# How would I know if my goldfish is pregnant?



## sambi7878

I have one red cap oranda thats been acting kind of strange for the past 2 weeks. I think she doesnt have a disease but kind of swimming slow and staying in the bottom most of the time. At times, I would see her swim but only for a few seconds then goes back at the bottom. She eat well and I dont think shes been bullied by other orandas. They are 3 orandas in a 35 gallon tank. I guess their size is almost 3 inches. I do 25% water change weekly. The 2 other orandas are doing well. 
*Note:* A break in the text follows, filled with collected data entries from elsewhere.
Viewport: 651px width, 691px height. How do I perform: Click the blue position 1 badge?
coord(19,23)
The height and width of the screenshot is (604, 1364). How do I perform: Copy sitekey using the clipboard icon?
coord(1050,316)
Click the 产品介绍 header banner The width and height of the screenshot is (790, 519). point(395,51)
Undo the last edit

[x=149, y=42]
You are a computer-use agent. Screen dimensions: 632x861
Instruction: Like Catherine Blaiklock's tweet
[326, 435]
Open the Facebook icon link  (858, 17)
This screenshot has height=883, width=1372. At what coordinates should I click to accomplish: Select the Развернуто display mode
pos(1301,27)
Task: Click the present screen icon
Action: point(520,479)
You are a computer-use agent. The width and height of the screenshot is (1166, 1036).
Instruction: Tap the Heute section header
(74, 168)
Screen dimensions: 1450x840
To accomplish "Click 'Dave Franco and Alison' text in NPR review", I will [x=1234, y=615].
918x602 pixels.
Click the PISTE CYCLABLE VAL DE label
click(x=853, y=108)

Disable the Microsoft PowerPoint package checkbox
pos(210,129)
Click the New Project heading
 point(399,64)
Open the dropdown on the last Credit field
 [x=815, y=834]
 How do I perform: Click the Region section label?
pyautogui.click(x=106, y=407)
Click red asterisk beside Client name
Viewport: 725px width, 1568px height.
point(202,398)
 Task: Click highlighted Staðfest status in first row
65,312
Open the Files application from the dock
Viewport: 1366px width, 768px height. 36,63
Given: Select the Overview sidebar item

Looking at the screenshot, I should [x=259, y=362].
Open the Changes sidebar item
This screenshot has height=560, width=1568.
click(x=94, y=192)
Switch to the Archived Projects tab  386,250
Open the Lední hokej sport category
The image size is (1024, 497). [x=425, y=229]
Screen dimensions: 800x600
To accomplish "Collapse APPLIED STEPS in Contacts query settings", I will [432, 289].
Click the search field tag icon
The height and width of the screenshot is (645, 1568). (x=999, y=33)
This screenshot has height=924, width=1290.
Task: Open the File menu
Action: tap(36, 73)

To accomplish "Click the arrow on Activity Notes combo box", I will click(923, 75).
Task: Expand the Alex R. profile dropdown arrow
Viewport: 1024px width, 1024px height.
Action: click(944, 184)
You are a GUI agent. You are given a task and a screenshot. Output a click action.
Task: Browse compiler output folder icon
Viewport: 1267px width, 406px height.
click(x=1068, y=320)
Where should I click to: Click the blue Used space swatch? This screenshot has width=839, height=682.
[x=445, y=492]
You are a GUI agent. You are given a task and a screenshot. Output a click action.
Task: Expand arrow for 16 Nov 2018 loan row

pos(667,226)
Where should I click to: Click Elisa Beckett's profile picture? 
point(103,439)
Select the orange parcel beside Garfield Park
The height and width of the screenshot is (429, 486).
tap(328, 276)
Is it possible that my oranda is pregnant? How would I know if the fish is really pregnant? What to do if thats the case?


----------



## Niki2105

No your oranda is not pregnant.. if she had eggs in her the other two fish would be chasing her around all the time till she released them all. Goldfish produce fry by the female releasing eggs and the males fertilize them after they are released.. thats if they dont manage to eat them all before hand. She could have swimbladder disease..i think that can cause a fish to sit at the bottom.. What is your tanks Amonia levels?


----------



## sambi7878

tnx a lot! got to check my ammonia later. i just had my water change last night.


----------



## Sable

So, I'm assuming that over the past thirty hours or so you've gotten to test your ammonia... How is it?


----------